Where, and What, Is Charlotte’s Culture?
It may well lie with people like David Butler
David Butler, a Charlotte e-commerce manager, photographer, and nonprofit leader, tweeted something in May that made plenty of people around town—and the City of Charlotte—take notice. “#Charlotte is like the nerd girl in a cliché high school movie,” Butler said, “that could be bad if she took the glasses off and let her hair down.”
It was an “assessment of the culture,” as #discussCLT podcast co-host Andy Smith labeled it during the latest episode, and the response to it suggests that Butler, a 26-year-old Charlotte native, nailed something essential about the city’s cultural character. “There are a lot of people who share the same sentiment. I think everybody loves Charlotte for the potential of Charlotte,” he said during the episode. That means, of course, that the potential remains unrealized.
“We’re terrible ambassadors for ourselves,” Smith said.
“I think Charlotte has trouble telling its own story,” Butler responded, “because we’ve erased so much of it.”
That’s one of the most common complaints about Charlotte, although it’s an oversimplification and not entirely true: that it’s a town so busy embracing the new that it’s ignored the value of the old—the kind of established culture that can lend a city its own unique character. Leaders in the city have taken steps to correct that—the Levine Center For the Arts is one example—but cultural advances in this town, especially in the last few years, have often occurred amid the noise of front-end loaders and underneath the shadows of construction cranes.
If Charlotte has a more nuanced, more culturally aware future, Butler is likely to be a big part of it. He says he lives and works “at the intersection of creativity, problem solving, and good business,” three areas that don’t automatically connect. But through his involvement with the arts and education nonprofit A.Bevy Inc.; the fashion company The Whitaker Grp; and a range of community activities in Charlotte, Butler’s trying to dissolve the hard lines that have sometimes separated arts and culture from business and both of them from community activism. They’re all connected. Why not carve out a space in all of them?
It’s “a matter of intentionality,” he said. It’s something he’s familiar with. David W. Butler High School in Matthews is named after Butler’s father, a career teacher and coach who 20 years ago died after he rescued his wife and young David from a house fire. Butler’s mother is a career educator as well—but the younger David Butler chose another path, graduating from Winston-Salem State in 2013 with a degree in business administration and management.

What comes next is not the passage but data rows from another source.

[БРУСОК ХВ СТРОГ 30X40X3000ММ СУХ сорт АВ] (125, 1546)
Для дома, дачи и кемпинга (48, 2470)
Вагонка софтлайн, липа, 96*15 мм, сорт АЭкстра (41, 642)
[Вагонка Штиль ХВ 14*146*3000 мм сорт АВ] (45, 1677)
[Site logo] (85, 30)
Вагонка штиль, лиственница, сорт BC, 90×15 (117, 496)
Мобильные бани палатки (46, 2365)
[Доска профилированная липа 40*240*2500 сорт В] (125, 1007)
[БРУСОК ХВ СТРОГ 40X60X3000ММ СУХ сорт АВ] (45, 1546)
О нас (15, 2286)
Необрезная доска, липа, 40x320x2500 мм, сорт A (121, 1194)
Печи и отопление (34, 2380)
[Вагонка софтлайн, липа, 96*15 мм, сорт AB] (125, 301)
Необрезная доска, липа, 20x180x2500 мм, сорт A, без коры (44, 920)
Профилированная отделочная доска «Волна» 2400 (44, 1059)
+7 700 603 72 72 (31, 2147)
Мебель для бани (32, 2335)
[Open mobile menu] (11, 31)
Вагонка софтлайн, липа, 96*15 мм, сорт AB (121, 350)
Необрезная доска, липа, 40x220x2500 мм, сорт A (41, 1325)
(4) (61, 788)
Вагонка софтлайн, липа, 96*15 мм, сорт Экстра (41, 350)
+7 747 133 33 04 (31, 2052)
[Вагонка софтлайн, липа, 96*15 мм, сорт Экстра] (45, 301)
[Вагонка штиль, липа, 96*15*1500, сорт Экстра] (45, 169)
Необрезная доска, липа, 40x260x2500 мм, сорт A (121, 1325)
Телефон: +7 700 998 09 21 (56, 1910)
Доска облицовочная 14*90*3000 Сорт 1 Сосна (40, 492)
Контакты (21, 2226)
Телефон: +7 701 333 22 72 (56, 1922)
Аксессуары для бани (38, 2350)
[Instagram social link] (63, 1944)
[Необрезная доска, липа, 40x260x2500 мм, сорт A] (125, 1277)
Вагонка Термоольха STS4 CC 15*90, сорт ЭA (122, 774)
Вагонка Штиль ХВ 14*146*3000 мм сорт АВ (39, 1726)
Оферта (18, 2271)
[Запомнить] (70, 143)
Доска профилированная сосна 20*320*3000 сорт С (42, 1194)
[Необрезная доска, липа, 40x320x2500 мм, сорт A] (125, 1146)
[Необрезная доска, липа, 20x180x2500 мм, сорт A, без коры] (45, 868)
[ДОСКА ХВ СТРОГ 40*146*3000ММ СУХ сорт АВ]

Artists who depend on their art to make a living, he said, can benefit from an understanding of how business works. But a city that depends entirely on business growth for its identity misses out on community character, history, and quality of life, things that don’t necessarily produce Return On Investment you can spreadsheet and produce at a quarterly shareholders’ meeting. “ROI doesn’t always have to be sold as a feeling,” he said. “You can quantify it, and value doesn’t always have to be monetary.” And business, you might add, doesn’t have to concern itself solely with making money. It can help build a culture in which the business, and employees and consumers, can flourish.